Climate Change: Simply Explained

McKenna Johnson, Reporter

A change in global and regional climate patterns, in particular a change apparent from the mid to late 20th century onwards and attributed largely to the increased levels of atmospheric carbon dioxide produced by the use of fossil fuels.

Ask google for the definition of climate change, and this is what you’ll get.

As of October 9th, we have experienced 14 hurricanes since the 2018 Atlantic Hurricane Season started. This year, Hurricane Season runs from June 1st through November 20th, and has so far contained hurricanes between Category 1 and Category 4.

How do tropical storms correlate to climate change? First, it is important to obtain a decent background knowledge as to what climate change is, going beyond the definition provided by google.

“The earth’s atmospheres and the earth’s oceans are warming, and it seems insignificant, as far as the mound of temperature change, but our atmosphere is kind of this sweet spot, really, and humans are actually sort of delicate, and lots of other creatures are delicate as well, and wouldn’t be able to handle the tremendous change in temperature.”

This is what Charlene Becerra, a Boise High chemistry and forensics teacher, had to say when asked to simplify climate change and why its effects matter and shouldn’t be easily dismissed

It is also important to remember that climate change is different than weather. “Climate is really more of the range of weather you can expect this season.”

As the industrial revolution kicked into high gear, the warming trend of our climate since 20,000 BCE began to speed up rapidly. Air planes, world wars, nuclear weapons and most notably emissions have accelerated our earth’s warming pattern at an alarming rate.
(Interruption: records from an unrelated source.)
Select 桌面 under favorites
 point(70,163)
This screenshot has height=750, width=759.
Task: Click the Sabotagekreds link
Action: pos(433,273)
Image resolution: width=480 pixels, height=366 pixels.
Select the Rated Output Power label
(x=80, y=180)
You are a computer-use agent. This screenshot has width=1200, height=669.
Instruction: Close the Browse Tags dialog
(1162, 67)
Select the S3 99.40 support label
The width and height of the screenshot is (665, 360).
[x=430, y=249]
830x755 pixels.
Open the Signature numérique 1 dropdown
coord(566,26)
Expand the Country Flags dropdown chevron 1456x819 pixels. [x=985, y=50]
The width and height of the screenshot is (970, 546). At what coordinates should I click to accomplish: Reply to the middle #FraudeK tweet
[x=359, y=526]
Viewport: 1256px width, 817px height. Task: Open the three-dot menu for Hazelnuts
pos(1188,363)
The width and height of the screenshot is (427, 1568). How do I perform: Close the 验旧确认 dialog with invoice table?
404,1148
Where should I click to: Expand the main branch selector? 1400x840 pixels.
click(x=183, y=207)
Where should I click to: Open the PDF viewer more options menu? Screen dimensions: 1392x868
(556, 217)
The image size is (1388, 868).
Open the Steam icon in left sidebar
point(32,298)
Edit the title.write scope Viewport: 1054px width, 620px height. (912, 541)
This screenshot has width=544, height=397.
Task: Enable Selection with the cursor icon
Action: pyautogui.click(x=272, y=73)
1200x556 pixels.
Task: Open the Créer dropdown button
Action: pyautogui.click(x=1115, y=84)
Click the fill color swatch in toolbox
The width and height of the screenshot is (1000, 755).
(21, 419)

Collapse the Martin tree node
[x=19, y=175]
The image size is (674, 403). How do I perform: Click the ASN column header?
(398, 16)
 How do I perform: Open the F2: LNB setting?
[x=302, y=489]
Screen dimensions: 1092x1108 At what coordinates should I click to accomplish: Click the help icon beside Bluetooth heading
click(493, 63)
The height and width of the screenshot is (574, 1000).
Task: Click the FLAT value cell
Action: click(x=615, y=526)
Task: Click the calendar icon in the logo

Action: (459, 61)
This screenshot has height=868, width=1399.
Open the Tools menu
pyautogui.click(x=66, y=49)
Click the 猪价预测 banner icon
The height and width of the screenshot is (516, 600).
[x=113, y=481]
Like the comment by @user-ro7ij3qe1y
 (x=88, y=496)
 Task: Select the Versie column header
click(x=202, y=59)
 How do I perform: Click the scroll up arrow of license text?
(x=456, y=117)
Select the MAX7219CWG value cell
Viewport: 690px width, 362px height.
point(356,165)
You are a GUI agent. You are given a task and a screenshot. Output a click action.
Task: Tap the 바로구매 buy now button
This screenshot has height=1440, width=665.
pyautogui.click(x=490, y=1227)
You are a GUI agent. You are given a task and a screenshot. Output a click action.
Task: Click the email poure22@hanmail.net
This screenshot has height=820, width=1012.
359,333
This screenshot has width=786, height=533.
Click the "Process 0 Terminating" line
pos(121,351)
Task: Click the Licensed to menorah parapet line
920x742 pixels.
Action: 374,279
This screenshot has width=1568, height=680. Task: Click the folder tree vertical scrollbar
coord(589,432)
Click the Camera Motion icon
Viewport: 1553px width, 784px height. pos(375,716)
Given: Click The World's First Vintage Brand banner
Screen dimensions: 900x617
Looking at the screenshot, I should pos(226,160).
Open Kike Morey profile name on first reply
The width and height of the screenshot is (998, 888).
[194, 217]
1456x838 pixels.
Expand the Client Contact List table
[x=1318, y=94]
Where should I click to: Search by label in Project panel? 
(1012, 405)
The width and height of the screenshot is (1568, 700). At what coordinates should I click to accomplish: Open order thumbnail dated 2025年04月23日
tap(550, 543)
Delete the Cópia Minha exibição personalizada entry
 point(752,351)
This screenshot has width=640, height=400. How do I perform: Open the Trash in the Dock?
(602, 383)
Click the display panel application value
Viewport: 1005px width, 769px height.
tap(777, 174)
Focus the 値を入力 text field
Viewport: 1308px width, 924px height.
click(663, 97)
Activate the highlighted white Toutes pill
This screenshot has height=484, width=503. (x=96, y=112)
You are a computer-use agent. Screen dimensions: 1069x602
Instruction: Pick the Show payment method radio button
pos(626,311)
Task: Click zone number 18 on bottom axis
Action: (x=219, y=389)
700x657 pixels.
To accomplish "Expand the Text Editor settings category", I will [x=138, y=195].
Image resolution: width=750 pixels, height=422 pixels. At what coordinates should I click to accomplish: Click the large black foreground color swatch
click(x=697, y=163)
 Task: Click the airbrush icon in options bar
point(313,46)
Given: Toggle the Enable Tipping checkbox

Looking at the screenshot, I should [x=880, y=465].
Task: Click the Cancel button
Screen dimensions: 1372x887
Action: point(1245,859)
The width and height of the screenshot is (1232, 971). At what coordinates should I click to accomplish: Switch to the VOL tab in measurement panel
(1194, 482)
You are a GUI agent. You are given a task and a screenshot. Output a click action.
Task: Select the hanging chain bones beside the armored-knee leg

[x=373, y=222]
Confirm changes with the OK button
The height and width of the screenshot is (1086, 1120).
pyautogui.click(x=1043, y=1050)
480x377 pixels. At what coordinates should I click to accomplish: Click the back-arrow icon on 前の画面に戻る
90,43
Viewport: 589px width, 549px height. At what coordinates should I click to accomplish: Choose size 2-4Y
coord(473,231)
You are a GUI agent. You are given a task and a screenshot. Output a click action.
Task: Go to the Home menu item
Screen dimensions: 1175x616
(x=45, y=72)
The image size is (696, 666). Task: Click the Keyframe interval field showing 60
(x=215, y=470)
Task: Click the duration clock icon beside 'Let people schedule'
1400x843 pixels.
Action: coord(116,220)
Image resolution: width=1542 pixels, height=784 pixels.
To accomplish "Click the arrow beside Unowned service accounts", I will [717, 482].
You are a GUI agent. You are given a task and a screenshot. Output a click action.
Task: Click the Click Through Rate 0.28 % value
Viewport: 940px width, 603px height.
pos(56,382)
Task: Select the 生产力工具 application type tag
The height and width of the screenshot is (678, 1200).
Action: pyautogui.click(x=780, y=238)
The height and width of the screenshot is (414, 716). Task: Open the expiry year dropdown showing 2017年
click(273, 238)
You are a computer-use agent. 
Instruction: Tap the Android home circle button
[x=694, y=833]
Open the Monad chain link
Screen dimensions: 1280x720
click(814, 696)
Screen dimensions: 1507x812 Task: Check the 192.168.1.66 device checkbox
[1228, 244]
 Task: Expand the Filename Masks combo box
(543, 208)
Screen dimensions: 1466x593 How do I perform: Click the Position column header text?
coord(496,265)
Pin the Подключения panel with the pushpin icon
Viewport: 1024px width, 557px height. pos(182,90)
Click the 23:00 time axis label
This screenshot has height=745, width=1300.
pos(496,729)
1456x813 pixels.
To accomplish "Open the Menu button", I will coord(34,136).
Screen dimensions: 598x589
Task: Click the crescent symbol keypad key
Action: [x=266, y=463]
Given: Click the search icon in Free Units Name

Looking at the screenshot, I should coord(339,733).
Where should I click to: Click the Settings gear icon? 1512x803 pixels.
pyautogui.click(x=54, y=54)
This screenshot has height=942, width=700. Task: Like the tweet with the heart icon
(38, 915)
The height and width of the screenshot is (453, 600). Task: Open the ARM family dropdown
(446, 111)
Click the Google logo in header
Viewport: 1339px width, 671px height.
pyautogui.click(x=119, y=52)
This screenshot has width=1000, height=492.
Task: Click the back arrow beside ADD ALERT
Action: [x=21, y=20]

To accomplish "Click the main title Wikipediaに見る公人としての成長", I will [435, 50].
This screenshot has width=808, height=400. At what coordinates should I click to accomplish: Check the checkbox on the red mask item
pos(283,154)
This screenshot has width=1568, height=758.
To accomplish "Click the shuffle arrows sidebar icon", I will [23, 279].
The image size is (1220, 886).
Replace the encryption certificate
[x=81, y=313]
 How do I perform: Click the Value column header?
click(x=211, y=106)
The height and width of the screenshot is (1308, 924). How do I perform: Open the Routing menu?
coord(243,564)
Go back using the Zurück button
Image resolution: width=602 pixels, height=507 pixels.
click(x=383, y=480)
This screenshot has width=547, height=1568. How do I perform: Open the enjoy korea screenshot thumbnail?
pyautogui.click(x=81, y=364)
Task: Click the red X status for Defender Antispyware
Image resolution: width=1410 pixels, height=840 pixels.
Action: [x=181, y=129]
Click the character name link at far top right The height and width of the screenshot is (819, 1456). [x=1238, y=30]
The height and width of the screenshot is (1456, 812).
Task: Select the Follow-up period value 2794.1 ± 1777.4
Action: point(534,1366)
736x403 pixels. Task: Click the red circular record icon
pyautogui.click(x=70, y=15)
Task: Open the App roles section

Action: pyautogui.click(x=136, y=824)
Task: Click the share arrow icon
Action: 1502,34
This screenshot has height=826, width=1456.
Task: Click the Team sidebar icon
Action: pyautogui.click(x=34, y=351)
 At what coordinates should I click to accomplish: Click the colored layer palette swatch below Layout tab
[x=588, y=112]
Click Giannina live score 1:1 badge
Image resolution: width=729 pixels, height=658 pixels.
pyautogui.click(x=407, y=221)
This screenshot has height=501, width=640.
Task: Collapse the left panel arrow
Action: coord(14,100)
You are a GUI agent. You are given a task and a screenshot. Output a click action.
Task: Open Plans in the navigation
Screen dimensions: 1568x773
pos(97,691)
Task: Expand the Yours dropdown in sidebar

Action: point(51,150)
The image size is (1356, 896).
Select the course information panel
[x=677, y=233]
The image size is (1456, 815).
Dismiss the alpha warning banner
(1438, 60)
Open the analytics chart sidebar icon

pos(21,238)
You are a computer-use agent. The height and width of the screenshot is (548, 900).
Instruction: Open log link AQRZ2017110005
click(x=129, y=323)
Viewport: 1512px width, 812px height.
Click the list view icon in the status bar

Now, as for how this trend effects tropical storms. There is much uncertainty surrounding this topic. Because sea surface temperatures are so sensitive, warmer sea surface temperatures caused by climate change can accelerate a tropical storms wind speed.

With sea levels projected to rise 1 to 4 feet in the next century, coastal storms will become more damaging.  “One of the things we worry about most is the oceans warming up, because the oceans have a very high specific heat and that means that they can absorb a lot of energy without raising the temperature much,” says Becerra.

This means that we worry as oceans temperature rises because it suggests a tremendous amount of energy is being absorbed. Overall, because of the increased sea surface temperatures, hurricane and tropical storm frequency has increased, an indirect result of climate change.

Whether we like it or not, climate change is happening and it is happening fast.

For proof, we need not look further than Hurricane Michael and Florence, who both started as a tropical storm and strengthened into Category 4 hurricanes.

We need to act on this issue as a society before our emission projection gets out of control and those seemingly far away coastal storms start leading to more inland consequences.